Thursday, April 07, 2005

The New Cold War


US set to get tough over renminbi

The US will not get tough. We never have. We never learn.

There are times when I wonder what motivates the United States to inflict pain on itself. In January, WTO textile quotas against China expired, effectively killing the last of the US textile industry. So now, if we find out that China has been manipulating its currency, what then? Impose trade sanctions or tariffs? Limit imports? What good does it do an already dead industry? The US should proceed. But we have been killing the textile industry for 20 years. It seems sort of late in the game to worry about it now. Let's act as if China popped up on the radar yesterday so that we feel better about it today.

When polled, Americans believe that terrorism is the #1 threat to the United States. This is false. Terrorism is certainly a threat, but compared to the long term threat posed by China, it is minimal. Americans cannot see more than 5 years into the future. The Chinese think in terms of decades.

China threatens us on every front. Our children will suffer a cold war as we did. China practices capitalism unhindered by the normal competitive rules to which most of the World adheres. The economic threat is large and it is real. Their entry into the WTO is a joke, as the above article shows. It is all about power and pride. A centrally controlled industrial complex bent on expansion and guided by nationalism can be extremely dangerous. See Japan, 1937.

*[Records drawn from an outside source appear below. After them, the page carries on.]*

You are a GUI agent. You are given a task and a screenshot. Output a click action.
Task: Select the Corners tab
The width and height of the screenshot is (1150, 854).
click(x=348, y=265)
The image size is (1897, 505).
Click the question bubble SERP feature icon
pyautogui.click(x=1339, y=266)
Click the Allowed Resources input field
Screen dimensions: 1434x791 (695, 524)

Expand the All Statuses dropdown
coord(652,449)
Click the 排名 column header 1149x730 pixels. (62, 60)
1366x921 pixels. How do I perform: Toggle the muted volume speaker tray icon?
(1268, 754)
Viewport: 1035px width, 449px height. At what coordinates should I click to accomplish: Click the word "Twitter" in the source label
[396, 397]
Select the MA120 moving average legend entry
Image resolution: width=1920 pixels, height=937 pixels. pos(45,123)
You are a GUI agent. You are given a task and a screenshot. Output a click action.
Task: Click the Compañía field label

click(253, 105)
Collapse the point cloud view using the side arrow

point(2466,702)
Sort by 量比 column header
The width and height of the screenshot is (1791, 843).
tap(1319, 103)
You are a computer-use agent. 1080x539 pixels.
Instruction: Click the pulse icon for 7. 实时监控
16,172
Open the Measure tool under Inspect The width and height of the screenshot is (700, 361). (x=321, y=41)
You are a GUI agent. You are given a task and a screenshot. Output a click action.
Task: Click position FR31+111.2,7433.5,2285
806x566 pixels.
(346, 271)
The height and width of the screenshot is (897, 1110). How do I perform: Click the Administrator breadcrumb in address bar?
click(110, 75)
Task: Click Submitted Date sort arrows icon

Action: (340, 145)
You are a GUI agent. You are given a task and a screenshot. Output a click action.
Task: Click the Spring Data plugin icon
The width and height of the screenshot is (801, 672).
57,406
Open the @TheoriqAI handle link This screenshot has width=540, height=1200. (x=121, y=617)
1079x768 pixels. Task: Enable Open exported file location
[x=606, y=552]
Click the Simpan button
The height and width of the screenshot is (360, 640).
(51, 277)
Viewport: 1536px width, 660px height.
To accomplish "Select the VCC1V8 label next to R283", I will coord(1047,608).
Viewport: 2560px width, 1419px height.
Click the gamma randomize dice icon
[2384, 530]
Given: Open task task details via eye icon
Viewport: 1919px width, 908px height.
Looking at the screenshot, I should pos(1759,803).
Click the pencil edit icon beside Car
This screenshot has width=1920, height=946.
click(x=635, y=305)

The Chinese see themselves as the regional power in Asia and will project that power eventually. They are patient, claiming victim hood at every opportunity, willing to wait until their power is solidified. They must cross swords with the United States. America is in the way.

And what does the US do about it? Open its markets too every cheap sweat-shop manufactured item that the Chinese can cough up, the profits of which are then pumped back into the Chinese military industrial base. Sell them rocket technology, advancing their ballistic missile capability by 20 years in one swing. Perhaps the strategy is to make the Chinese rich and dependent on their riches, integrated into the World economy and thus create a kinder, gentler China. There will not be democracy in China. We are simply enriching and arming our future adversary.

I grew up in the height of the early 80s Cold War Era. I can remember my elation when the Berlin Wall fell in 89. It saddens me that my children will experience the same fears that I did. And it angers me that it was avoidable.